Mu Wan, Cheng Xue-Fang, Liu Ying, Lv Qian-Zhou, Liu Gao-Lin, Zhang Ji-Gang, Li Xiao-Yu
Department of Clinical Pharmacy, Shanghai General Hospital, Shanghai Jiao Tong University School of Medicine, Shanghai, China.
Department of Pharmacy, Zhongshan Hospital, Fudan University, Shanghai, China.
Front Pharmacol. 2019 Jan 14;9:1566. doi: 10.3389/fphar.2018.01566. eCollection 2018.

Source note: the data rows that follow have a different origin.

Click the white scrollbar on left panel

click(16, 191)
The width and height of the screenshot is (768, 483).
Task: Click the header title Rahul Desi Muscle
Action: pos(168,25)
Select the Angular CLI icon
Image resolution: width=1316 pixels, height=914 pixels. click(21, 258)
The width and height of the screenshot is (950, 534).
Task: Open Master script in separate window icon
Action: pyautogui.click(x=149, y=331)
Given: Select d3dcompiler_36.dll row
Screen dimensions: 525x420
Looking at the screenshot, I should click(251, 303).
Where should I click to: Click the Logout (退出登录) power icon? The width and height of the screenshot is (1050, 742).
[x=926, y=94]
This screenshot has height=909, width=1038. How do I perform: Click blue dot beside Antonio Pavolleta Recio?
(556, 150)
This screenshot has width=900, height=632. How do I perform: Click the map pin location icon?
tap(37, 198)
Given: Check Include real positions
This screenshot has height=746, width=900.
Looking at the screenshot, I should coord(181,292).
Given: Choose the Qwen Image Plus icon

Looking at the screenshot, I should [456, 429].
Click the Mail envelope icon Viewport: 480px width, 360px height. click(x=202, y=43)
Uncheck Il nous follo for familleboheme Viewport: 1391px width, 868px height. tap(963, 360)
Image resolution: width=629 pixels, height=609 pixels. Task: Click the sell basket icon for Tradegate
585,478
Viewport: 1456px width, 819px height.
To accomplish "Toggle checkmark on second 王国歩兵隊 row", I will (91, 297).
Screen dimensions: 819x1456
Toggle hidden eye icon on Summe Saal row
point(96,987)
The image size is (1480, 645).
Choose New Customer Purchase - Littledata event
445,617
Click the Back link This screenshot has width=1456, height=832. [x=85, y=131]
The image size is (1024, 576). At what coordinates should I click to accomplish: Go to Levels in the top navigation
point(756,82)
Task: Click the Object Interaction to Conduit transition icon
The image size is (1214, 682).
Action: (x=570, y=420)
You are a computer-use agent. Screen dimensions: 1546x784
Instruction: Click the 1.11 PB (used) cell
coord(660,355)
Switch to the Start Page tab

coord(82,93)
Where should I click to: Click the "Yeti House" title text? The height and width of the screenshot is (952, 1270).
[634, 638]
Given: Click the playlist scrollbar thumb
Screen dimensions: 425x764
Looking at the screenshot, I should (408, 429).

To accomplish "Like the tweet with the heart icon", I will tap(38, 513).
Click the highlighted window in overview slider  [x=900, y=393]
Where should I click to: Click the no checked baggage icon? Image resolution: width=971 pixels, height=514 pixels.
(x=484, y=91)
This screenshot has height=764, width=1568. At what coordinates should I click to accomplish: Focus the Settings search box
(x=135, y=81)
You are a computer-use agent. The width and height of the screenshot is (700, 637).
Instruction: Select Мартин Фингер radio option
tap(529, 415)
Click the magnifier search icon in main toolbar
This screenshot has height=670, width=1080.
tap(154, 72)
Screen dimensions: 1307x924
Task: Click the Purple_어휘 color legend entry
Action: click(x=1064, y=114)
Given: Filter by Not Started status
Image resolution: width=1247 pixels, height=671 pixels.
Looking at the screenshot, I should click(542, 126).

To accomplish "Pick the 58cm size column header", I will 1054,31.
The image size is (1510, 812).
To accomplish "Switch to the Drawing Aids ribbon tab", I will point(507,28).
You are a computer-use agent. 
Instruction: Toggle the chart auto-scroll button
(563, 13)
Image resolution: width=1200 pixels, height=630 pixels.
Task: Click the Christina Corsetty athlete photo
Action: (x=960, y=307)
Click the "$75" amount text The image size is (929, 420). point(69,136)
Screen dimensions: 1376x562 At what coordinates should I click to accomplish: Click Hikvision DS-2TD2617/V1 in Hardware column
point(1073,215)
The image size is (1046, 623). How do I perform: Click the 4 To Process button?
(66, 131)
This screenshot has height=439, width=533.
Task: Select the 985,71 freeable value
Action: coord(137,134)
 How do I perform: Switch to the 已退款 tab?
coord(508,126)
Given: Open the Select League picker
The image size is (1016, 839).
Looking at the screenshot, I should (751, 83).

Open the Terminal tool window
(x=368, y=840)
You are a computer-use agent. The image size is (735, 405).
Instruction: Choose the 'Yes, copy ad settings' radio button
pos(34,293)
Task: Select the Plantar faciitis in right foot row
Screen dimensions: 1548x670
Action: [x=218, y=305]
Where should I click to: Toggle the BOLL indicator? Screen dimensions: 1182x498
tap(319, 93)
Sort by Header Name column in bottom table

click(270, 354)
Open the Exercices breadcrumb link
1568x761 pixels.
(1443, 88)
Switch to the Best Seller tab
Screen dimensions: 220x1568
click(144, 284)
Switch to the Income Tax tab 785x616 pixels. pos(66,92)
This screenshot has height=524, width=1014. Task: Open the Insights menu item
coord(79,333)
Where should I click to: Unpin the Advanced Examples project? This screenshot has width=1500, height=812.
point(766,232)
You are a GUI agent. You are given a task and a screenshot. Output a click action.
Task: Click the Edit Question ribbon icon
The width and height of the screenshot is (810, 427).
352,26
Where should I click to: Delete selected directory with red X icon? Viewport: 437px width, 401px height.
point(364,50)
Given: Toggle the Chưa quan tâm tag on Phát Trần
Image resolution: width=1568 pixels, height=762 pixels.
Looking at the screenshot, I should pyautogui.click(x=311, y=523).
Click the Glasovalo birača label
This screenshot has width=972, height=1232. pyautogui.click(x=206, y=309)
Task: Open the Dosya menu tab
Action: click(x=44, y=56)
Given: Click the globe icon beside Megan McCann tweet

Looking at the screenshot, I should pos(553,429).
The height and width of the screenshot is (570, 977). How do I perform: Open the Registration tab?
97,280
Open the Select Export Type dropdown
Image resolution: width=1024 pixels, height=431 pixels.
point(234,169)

The liver is the central metabolic organ and plays a pivotal role in regulating homeostasis of glucose and lipid metabolism. Aberrant liver metabolism promotes insulin resistance, which is reported to be a common characteristic of metabolic diseases such as non-alcoholic fatty liver disease (NAFLD) and type 2 diabetes mellitus (T2DM). There is a complex and bidirectional relationship between NAFLD and T2DM. NAFLD patients with hepatic insulin resistance generally share a high risk of impaired fasting glucose associated with early diabetes; most patients with T2DM experience non-alcoholic fatty liver (NAFL), non-alcoholic steatohepatitis (NASH), and other more severe liver complications such as cirrhosis and hepatocellular carcinoma (HCC). Additionally, hepatic insulin resistance, which is caused by diacylglycerol-mediated activation of protein kinase C epsilon (PKC𝜀), may be the critical pathological link between NAFLD and T2DM. Therefore, this review aims to illuminate current insights regarding the complex and strong association between NAFLD and T2DM and summarize novel and emerging targets for the treatment of hepatic insulin resistance based on established mechanistic knowledge.
肝脏是核心代谢器官,在调节葡萄糖和脂质代谢的稳态中起关键作用。肝脏代谢异常会促进胰岛素抵抗,据报道,胰岛素抵抗是非酒精性脂肪性肝病(NAFLD)和2型糖尿病(T2DM)等代谢性疾病的共同特征。NAFLD与T2DM之间存在复杂的双向关系。患有肝脏胰岛素抵抗的NAFLD患者通常面临与早期糖尿病相关的空腹血糖受损的高风险;大多数T2DM患者会出现非酒精性脂肪肝(NAFL)、非酒精性脂肪性肝炎(NASH)以及其他更严重的肝脏并发症,如肝硬化和肝细胞癌(HCC)。此外,由二酰甘油介导的蛋白激酶Cε(PKCε)激活所引起的肝脏胰岛素抵抗,可能是NAFLD与T2DM之间的关键病理联系。因此,本综述旨在阐明关于NAFLD与T2DM之间复杂而紧密关联的当前见解,并基于已确立的机制知识总结治疗肝脏胰岛素抵抗的新出现的靶点。